Other changes in the industry driven by the pandemic:
Competing with restaurants and restaurant chefs – Many restaurateurs have seen their businesses decimated by the pandemic. To help generate at least some revenue, some restaurants and restaurant chefs have hung out their shingles as caterers, adding more competitors to a market that is already saturated. However, we firmly believe that once the pandemic has run its course, the restaurant industry will come back strong, with a great deal of pent up demand and many weaker restaurants closed. To that end, we predict that with some exceptions, most restaurants that have dipped their toes into the catering market will abandon this business to focus on their restaurant clientele.
Laser focus on profitability
Because the barriers to entry for the catering business are relatively low, many caterers do not focus on their companies’ profitability as they really should. Many are happy to take a salary, rather than having a goal for achieving a real profit.
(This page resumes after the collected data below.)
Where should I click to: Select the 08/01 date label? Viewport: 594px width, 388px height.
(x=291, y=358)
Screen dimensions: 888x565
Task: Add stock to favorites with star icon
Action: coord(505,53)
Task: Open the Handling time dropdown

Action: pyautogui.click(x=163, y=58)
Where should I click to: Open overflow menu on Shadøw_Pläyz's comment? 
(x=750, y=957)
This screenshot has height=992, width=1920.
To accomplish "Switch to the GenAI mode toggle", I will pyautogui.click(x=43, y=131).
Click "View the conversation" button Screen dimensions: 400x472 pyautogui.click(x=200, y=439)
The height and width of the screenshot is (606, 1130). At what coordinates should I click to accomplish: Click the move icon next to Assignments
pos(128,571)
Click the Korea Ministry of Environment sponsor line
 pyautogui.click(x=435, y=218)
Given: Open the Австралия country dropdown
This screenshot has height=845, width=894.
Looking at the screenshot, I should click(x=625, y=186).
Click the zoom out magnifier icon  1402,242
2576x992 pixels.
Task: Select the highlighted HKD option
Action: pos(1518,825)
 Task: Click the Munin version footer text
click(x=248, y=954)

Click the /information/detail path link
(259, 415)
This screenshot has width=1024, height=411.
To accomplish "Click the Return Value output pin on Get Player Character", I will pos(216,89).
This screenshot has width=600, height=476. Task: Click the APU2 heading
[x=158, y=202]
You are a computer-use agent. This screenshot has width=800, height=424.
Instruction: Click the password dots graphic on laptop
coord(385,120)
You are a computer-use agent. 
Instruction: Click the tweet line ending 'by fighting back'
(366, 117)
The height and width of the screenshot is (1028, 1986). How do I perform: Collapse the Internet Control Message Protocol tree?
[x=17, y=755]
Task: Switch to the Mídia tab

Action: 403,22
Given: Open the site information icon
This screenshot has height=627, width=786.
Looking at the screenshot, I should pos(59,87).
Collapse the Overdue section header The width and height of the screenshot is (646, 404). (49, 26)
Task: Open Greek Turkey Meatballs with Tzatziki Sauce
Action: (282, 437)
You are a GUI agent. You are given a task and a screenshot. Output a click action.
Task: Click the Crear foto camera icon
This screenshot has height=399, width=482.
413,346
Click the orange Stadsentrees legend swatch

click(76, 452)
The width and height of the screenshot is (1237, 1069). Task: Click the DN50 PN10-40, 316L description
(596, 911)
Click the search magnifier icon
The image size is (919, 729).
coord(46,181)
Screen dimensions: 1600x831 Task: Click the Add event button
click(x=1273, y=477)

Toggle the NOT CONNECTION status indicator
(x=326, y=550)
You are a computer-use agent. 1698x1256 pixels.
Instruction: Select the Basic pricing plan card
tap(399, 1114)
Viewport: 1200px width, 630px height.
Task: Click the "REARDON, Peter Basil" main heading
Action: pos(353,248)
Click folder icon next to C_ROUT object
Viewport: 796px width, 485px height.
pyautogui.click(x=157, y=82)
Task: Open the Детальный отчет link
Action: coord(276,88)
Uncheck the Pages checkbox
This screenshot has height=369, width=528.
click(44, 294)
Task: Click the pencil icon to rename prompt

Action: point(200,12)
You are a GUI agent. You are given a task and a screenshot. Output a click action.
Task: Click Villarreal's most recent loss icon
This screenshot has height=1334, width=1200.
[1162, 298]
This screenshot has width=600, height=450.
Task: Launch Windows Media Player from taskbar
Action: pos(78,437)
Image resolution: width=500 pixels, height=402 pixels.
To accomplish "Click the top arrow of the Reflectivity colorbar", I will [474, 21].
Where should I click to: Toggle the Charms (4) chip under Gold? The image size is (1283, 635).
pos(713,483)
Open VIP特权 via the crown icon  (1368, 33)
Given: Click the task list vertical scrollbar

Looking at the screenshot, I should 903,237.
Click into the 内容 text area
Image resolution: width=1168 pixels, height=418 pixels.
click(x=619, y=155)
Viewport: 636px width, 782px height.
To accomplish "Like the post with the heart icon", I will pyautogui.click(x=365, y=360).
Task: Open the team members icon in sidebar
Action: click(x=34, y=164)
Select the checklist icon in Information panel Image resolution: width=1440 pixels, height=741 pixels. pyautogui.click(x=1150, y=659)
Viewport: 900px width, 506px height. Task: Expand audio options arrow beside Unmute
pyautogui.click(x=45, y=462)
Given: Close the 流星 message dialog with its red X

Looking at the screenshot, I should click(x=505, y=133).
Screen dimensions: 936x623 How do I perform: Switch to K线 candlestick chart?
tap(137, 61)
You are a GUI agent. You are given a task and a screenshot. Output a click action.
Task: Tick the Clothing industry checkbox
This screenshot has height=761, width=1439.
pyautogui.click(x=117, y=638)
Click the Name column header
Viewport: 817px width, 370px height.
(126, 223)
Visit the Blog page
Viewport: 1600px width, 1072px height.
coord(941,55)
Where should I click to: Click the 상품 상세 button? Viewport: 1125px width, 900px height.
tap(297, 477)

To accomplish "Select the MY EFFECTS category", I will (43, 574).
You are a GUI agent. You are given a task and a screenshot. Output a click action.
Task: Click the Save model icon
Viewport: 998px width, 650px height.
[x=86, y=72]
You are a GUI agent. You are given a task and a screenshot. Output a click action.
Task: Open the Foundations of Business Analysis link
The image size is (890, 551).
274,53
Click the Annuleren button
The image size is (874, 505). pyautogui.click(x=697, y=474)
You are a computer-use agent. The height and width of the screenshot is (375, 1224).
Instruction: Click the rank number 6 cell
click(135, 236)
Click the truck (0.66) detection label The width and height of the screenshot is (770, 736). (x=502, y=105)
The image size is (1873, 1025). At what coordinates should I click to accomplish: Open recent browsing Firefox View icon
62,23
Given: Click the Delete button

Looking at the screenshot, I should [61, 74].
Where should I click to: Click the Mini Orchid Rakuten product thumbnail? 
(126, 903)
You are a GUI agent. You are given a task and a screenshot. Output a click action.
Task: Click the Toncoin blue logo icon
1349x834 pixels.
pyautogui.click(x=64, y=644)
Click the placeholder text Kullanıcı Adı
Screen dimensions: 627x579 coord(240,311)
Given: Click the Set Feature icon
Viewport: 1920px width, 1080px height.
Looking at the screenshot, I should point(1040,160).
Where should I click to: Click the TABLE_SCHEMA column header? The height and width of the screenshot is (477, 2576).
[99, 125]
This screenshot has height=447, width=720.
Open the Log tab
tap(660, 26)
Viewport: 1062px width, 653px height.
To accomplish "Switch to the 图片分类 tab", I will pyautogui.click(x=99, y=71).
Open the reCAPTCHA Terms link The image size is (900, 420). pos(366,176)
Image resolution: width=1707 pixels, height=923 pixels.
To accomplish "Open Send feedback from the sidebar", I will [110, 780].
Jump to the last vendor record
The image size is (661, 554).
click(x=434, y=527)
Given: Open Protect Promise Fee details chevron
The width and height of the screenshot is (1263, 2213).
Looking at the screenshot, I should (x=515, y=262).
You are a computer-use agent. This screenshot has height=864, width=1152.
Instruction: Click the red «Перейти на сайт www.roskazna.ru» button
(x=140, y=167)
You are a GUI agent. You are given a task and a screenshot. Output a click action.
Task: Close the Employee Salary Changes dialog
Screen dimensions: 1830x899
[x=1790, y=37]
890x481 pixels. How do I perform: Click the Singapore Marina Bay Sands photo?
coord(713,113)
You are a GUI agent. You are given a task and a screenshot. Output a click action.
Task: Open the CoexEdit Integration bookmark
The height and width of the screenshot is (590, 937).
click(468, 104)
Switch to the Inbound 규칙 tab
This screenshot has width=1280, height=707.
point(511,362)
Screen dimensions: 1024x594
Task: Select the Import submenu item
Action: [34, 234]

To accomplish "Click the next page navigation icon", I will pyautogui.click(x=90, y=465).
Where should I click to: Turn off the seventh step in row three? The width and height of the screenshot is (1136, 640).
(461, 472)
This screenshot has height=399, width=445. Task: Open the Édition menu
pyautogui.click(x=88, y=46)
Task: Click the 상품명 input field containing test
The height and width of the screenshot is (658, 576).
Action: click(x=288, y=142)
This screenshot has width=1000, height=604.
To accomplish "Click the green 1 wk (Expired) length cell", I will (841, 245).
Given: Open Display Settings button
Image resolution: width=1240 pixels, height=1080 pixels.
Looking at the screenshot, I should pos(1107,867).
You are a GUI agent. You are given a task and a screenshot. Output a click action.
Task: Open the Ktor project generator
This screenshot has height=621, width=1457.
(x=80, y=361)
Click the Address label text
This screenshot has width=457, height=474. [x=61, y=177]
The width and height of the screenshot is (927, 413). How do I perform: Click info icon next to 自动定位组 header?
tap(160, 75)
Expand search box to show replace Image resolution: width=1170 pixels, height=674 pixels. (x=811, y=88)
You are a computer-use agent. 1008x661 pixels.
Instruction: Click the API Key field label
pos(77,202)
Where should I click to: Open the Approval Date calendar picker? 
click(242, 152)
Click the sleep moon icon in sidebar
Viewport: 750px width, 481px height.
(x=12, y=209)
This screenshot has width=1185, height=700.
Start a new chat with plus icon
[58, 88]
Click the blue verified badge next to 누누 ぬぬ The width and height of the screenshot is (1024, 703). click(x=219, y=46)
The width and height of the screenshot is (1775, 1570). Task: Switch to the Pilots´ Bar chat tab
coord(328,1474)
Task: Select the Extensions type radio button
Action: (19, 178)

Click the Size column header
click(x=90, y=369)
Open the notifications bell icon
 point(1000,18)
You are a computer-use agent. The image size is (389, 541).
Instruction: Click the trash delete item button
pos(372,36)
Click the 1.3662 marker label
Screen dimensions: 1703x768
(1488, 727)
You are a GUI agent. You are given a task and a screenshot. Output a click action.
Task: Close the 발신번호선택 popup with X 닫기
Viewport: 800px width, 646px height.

We refer to these companies as lifestyle businesses. However, this pandemic has been a wake-up call for these owners. Most caterers that survive the pandemic will be forced to
re-evaluate their willingness to operate on a break-even basis. We believe that in the long run, this will be good for the industry as a whole.
Searching for cost saving opportunities
Relating to the previous point, many caterers are already doing a deep dive into their operations to find areas where there may be potential savings. Among the areas we have heard being explored already:
- Automation of particular preparation and serving tasks—for example, use of portable conveyor belts for plate up
- Outsourcing of some labor requirements
- Purchasing of food items that may have previously been prepared in house
- Requiring operating departments to adhere to expense budgets/cost percentages that may in the past have been honored more in the breach than in the observance
- Developing a more rigorous approach to evaluating the profit generated either per event or by operating division
- Being willing to dispense with certain types of business that may represent a drag on overall profitability
- Requiring managers to take on additional responsibilities
Owner/manager understanding of employee tasks
Speaking to caterers around the country, ranging from small mom and pop caterers to large independent caterers, we have heard a few things over and over. One is that senior personnel have spent at least part of the pandemic doing tasks more typically accomplished by subordinates. For example, they have been loading trucks, working in the kitchen, driving orders, writing proposals, etc.
In the long run, we believe that this will be good for the industry since it will provide the decision-makers with a perspective that they may not have had before, or at least not recently. While it is essential that the owners spend most of their time working on their companies rather than in their companies, this temporary reversal of roles should provide greater insight regarding what is being asked of junior employees.
We believe that the current pandemic represents the greatest challenge to the catering industry in the modern era. But we are confident that a substantial portion of the catering business will return as soon as it is allowed and that in the long run, the industry as a whole will return to its substantial pre-pandemic growth pattern.